A small source O of electromagnetic waves is placed some distance from a plane metal reflector M. A receiver R, moving between O and M along the line normal to the reflector, detects successive maximum and minimum readings on the meter joined to it. (a) explain why these readings are obtained. (b) calculate the frequency of the source O if the average distance between successive minima is 1.5 cm and the speed of electromagnetic waves in air= 3.0 x 10^8 m/s.

let w = 2 pi f

let k = 2 pi/wavelength L

wave moving right toward mirror
y = a sin (wt - kx)
wave moving left from mirror
y = a sin (wt + kx)
sum
y = a (sin(wt-kx) + sin(wt+kx))
then
sin(a+b) and sin(a-b)formula (trig)
y = a[sinwtcoskx+coswtsinkx+sinwtcoskx-coswtsinkx]

y = 2a [ sin wt cos kx ]
this is a standing wave, not traveling
it is node where cos kx = 0
that is when
kx = pi/2
kx = -pi/2
or
x = (pi/2)/(2pi/L)
x = -(pi/2)/(2pi/L)
distance between = pi L / 2 pi = L/2
given L/2 = .015 m
distance = rate * time
.015 = 3*10^8 T
get T
frequency = 1/T

(a) The readings obtained by the receiver R are due to the phenomenon of interference. When the electromagnetic waves from the source O reach the reflector M, they bounce off the metal surface and create reflected waves. When the reflected waves meet the original waves, they interfere with each other. This interference can be constructive or destructive, depending on the path difference between the original and reflected waves.

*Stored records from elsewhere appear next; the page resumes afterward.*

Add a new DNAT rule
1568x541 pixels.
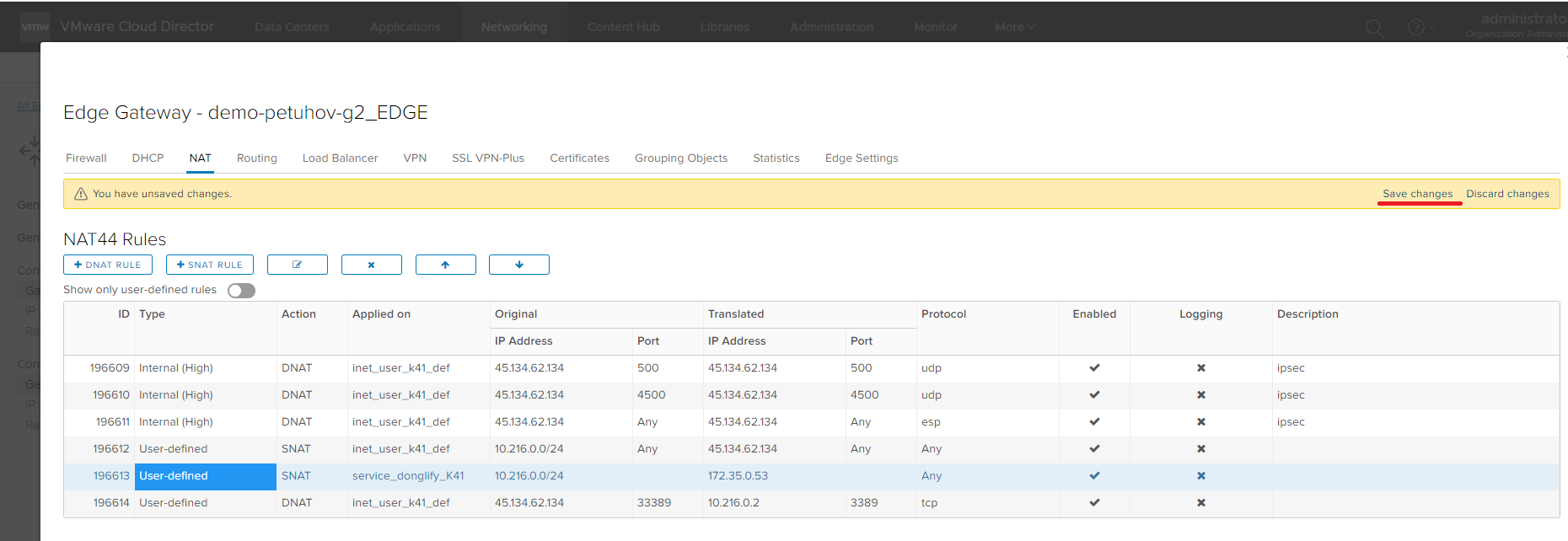[x=108, y=265]
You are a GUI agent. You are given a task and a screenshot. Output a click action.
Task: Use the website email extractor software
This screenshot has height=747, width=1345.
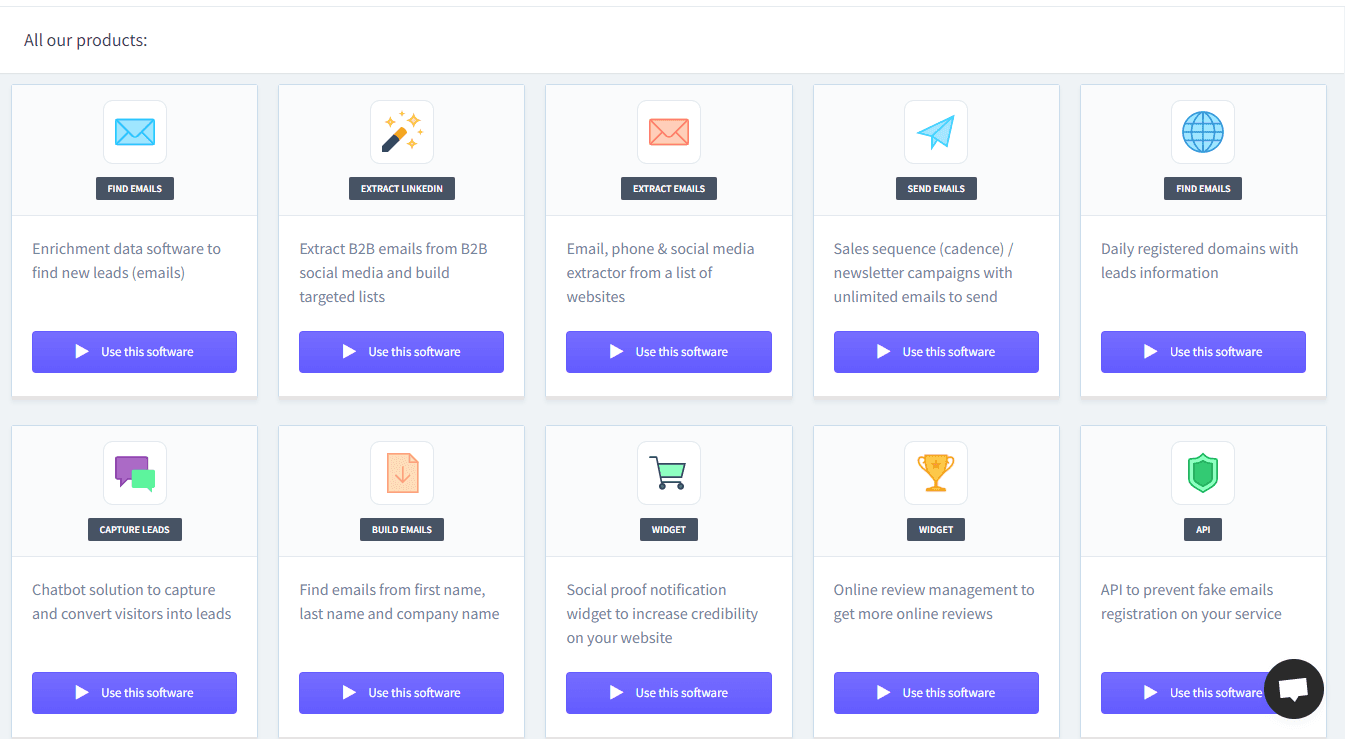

At certain locations along the line normal to the reflector, the path difference between the original and reflected waves is such that they reinforce each other, leading to constructive interference. This results in the receiver R detecting a maximum reading on the meter. At other locations, the path difference is such that the original and reflected waves cancel each other out, leading to destructive interference. This results in the receiver detecting a minimum reading on the meter.

As receiver R moves between O and M along the line normal to the reflector, the path difference gradually changes, leading to alternating maximum and minimum readings on the meter.

(b) To calculate the frequency of the source O, we can make use of the interferometer equation:
Δx = λ/2

Where:
Δx is the path difference between the original and reflected waves
λ is the wavelength of the electromagnetic waves

In this case, the average distance between successive minima is given as 1.5 cm. Since there is destructive interference at the minima, we know that the path difference between the waves is an odd multiple of half the wavelength. Therefore, we can write:

Δx = (2n + 1)λ/2

Rearranging the equation, we have:

λ = 2Δx / (2n + 1)

Given that the speed of electromagnetic waves in air is 3.0 x 10^8 m/s, we can now calculate the frequency (f) of the source O using the formula:

f = v / λ

Substituting the values:

f = (3.0 x 10^8 m/s) / (2Δx / (2n + 1))

f = (3.0 x 10^8 m/s) * (2n + 1) / (2Δx)

Substituting Δx = 1.5 cm = 0.015 m and assuming n = 0 (since the average distance between successive minima is given), we can calculate the frequency of the source O.